Kitcher’s critique of scientism rescues the humanities and social sciences by puncturing the five stereotypes and showing the similarities uniting research in these fields. Methods in the social sciences are just as rigorous as those in the natural sciences; accuracy, precision and generality are impossible to achieve at the same time, even in the best “hard” science studies; and like the social sciences, natural science is not immune to the influence of “spectacularly false theories.”
The closing point in Kitcher’s article helps to expand the terms of the woeful congressional debate over the merits of social scientific research:
We are finite beings, and so our investigations have to be selective, and the broadest frameworks of today’s science reflect the selections of the past. What we discover depends on the questions taken to be significant, and the selection of those questions, as well as the decision of which factors to set aside in seeking answers to them, presupposes judgments about what is valuable. Those are not only, or mainly, scientific judgments….If they are made, as they should be, in light of the broadest and deepest reflections on human life and its possibilities, then good science depends on contributions from the humanities and the arts. Perhaps there is even a place for philosophy.
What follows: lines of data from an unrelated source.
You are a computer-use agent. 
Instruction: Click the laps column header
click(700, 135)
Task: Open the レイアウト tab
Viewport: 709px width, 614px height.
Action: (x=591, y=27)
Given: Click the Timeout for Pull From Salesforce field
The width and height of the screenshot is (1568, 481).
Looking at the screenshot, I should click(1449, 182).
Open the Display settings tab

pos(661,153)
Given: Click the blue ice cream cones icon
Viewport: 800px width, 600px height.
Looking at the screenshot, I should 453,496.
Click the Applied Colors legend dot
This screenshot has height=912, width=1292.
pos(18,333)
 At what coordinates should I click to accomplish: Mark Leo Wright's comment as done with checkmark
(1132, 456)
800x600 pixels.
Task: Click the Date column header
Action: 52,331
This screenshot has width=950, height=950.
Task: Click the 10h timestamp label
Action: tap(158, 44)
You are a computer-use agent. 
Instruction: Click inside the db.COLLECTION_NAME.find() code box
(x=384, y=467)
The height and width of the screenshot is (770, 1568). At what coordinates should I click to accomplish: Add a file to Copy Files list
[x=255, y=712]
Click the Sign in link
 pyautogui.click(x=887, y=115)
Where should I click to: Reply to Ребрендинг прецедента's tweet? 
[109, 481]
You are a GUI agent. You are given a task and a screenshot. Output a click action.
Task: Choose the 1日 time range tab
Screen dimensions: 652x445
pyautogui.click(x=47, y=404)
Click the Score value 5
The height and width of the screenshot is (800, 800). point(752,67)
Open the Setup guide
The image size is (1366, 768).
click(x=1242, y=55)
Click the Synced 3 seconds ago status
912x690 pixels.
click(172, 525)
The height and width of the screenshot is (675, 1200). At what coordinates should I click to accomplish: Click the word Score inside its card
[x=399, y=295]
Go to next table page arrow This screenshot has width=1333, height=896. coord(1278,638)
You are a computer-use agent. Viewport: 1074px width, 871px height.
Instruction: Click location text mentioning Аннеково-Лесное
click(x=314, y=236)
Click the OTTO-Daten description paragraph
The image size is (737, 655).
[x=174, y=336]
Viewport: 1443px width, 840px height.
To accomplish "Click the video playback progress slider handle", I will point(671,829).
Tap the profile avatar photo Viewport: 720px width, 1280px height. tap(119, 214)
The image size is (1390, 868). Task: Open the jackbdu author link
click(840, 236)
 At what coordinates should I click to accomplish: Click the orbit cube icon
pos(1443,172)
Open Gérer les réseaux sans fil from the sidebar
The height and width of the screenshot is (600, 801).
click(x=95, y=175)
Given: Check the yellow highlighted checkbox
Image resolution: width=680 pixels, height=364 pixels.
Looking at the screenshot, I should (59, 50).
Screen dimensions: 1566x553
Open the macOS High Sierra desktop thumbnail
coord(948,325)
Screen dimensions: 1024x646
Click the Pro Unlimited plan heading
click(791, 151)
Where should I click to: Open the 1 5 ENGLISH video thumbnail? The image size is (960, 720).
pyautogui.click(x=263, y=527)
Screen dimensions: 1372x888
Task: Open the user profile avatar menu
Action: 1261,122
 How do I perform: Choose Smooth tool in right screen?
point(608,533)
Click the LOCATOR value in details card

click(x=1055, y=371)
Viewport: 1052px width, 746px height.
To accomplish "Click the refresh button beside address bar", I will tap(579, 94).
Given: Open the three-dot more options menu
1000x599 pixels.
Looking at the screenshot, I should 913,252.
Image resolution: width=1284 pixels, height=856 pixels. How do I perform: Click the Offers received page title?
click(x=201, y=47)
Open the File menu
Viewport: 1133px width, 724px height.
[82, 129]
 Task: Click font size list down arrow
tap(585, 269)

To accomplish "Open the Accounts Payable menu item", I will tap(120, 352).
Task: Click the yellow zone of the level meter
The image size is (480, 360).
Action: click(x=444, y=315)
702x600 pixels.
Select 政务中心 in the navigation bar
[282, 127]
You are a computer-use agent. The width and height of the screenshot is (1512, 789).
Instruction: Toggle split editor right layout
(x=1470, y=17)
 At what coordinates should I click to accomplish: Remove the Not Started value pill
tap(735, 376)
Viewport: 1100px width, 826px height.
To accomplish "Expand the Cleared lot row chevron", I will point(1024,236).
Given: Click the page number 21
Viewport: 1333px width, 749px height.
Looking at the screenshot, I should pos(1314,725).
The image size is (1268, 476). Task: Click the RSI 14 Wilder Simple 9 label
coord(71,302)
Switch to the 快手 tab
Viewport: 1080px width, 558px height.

Ezra Klein argues that publicly funded research in the social sciences should be more accessible to the public and could be more engaged in the issues of the day. These are legitimate concerns. But the same admonitions apply to research projects in the natural sciences. With too pinched a view of what counts as knowledge worth cultivating, the U.S. Congress is on a path to defunding projects that might contribute to understanding and eventually healing a political system that — if this sad episode is any evidence — is in need of repair.